The World Travel and Tourism Council forecasts 80 million new hospitality jobs created over the next decade — pointing to a vast market in hospitality training for Asia-Pacific resort destinations. Hawaii is a tourism growth success: According to the Hawaii Tourism Authority, 2017 Hawaii visitor arrivals topped 9 million with spending at $17 billion — supporting 204,000 hospitality-related jobs statewide.
However, for such an important industry sector, Hawaii’s hospitality education has stagnated.
During the recent Hawaii Tourism Authority Global Tourism Summit that highlighted technology innovation (a Hong Kong-made talking robot), no new Hawaii hospitality laboratory or research program was announced to global visitor industry leaders.

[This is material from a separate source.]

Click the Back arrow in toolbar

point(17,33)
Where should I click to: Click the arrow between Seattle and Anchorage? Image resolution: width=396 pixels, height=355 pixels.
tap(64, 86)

Through partnerships with hotel owners, hotel brand operators (think Starwood) and tech firms (think Apple) melding hospitality study, research and a hotel with paying guests, a “Teaching Hotel” will put Hawaii back in hospitality-education top global rankings.
In 1923 the American Hotel Association first proposed a “Teaching Hotel” at Cornell University, the pioneer in hospitality education.
Launched a decade before Hawaii statehood, Cornell’s Statler Hotel has trained students who gain practical insights by working in the 153-room property (adjacent to the classroom building) with a conference center, three restaurants and banquet rooms. This “grandfather” of Teaching Hotels spawned new programs globally.
The Hotel ICON, owned by the Hong Kong Polytechnic University School of Hotel and Tourism Management, was voted by Trip Advisor users in the top five among 300 Hong Kong hotels. This Kowloon property has modernistic rooms designed by global “icons” like Terence Conran of the “Conran” brand.
Moreover, Hotel ICON reflects a multidisciplinary curriculum — not only a hospitality “silo” focus. Students study at a unique fine-wine research laboratory and develop innovative applications at the Samsung Digital Lab for Hospitality Technology.
A Teaching Hotel does not have to be a five-star property.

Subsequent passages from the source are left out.